WORK TASK: Every line from the one with "789x440 pixels. At" to the final line of the records should be printed exactly as it is, with pictures left out.

GIVEN INFORMATION:
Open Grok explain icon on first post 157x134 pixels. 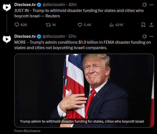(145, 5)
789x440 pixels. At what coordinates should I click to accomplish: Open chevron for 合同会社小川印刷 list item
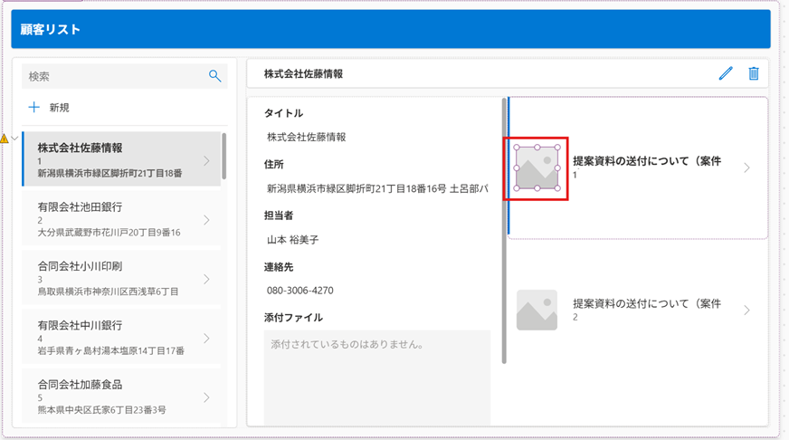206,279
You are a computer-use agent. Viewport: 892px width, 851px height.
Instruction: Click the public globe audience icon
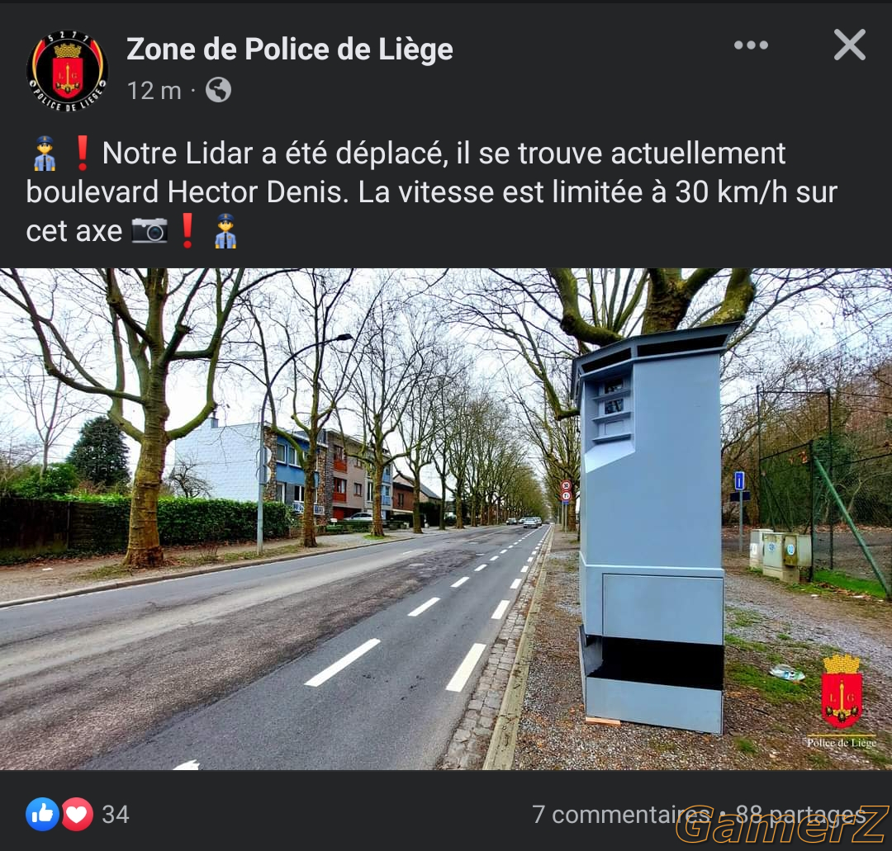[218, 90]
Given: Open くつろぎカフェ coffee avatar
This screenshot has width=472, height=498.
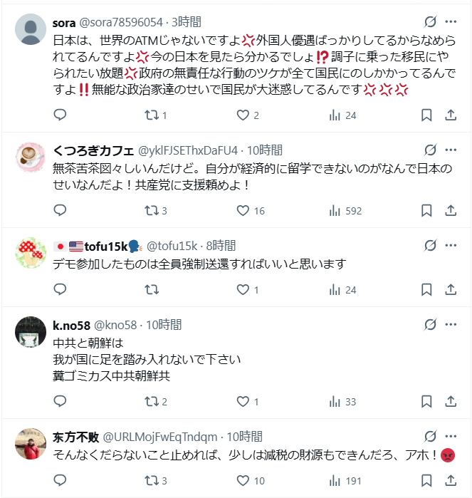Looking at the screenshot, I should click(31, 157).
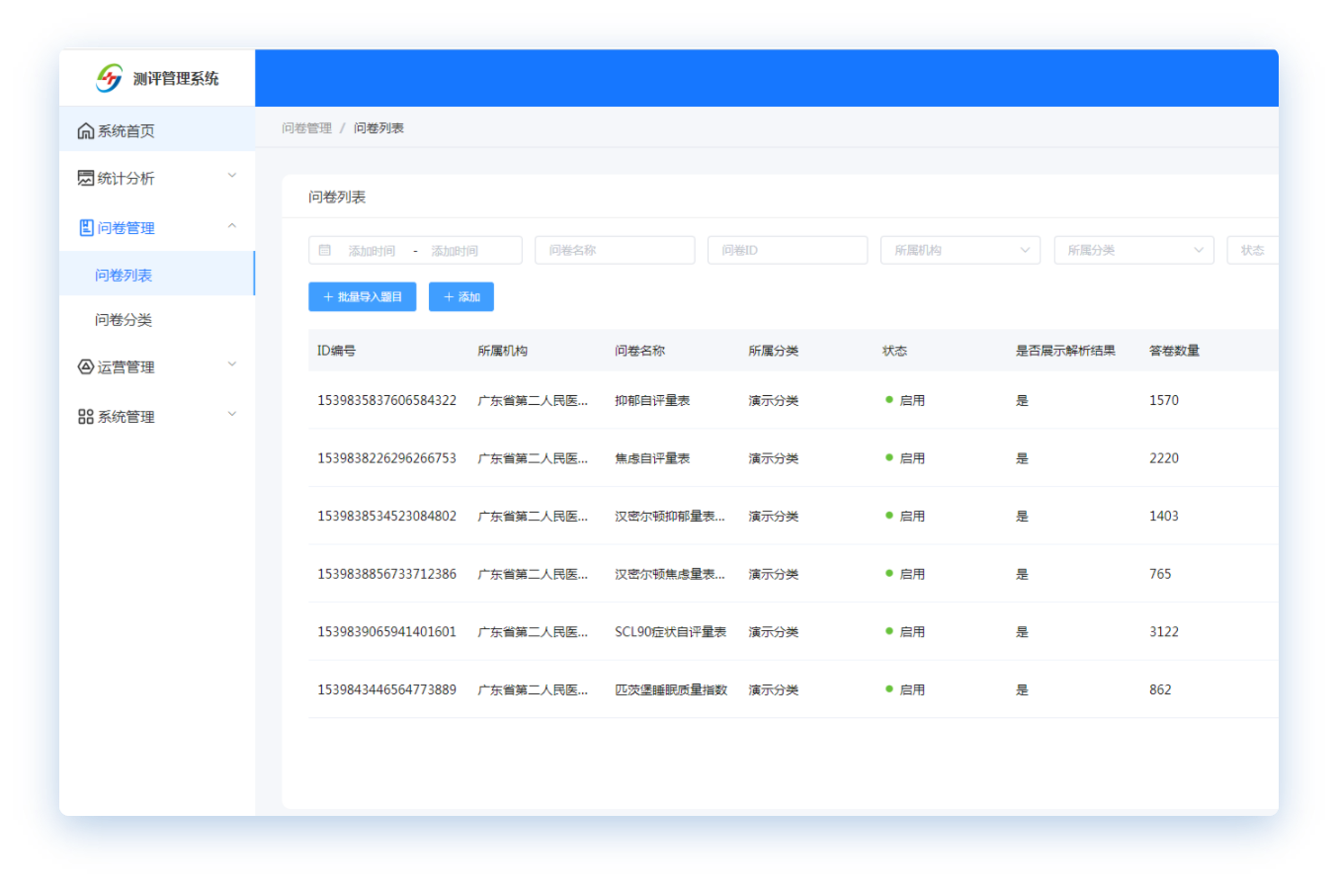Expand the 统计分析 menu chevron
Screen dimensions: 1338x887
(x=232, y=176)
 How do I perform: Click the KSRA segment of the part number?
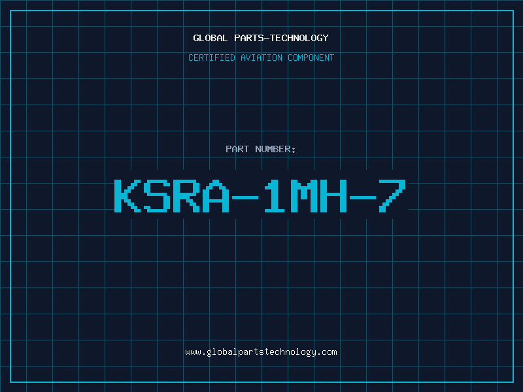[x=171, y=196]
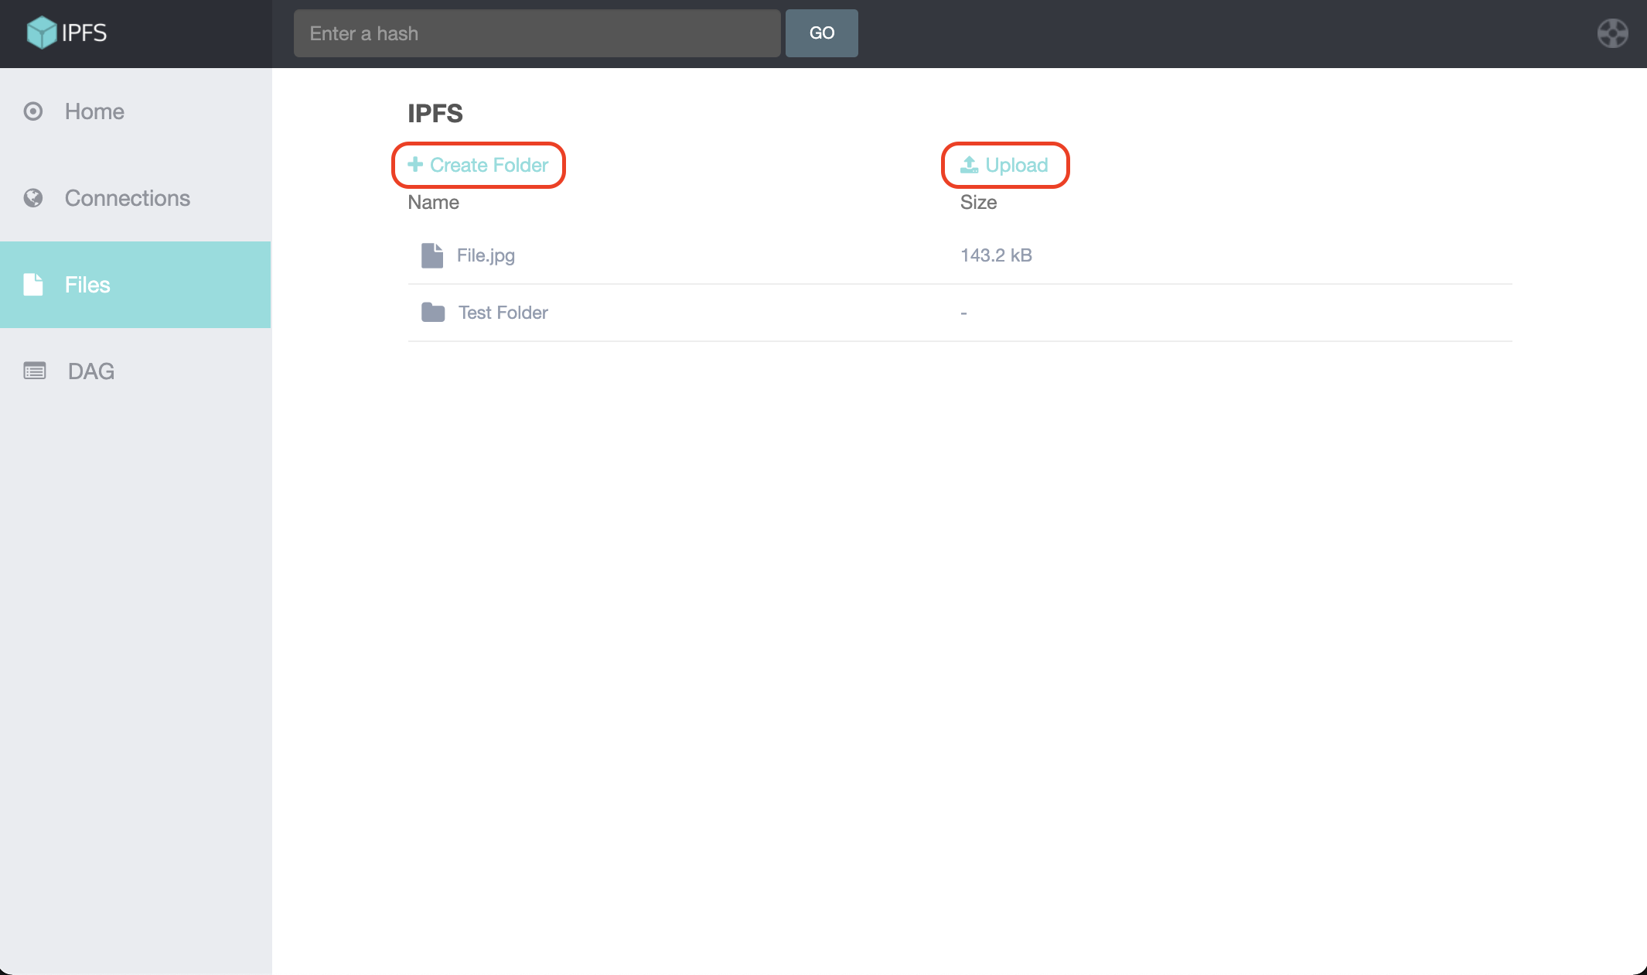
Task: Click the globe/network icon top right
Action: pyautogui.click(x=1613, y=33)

THE COMPLETED TASK:
789x440 pixels. At what coordinates should I click to accomplish: Open chevron for 合同会社小川印刷 list item
206,279
You are a computer-use agent. Viewport: 892px width, 851px height.
Instruction: Click the public globe audience icon
[218, 90]
Given: Open くつろぎカフェ coffee avatar
This screenshot has width=472, height=498.
Looking at the screenshot, I should click(31, 157).
Expand the 统计分析 menu chevron
Screen dimensions: 1338x887
(x=232, y=176)
 How do I perform: Click the KSRA segment of the part number?
[x=171, y=196]
Task: Click the globe/network icon top right
Action: pyautogui.click(x=1613, y=33)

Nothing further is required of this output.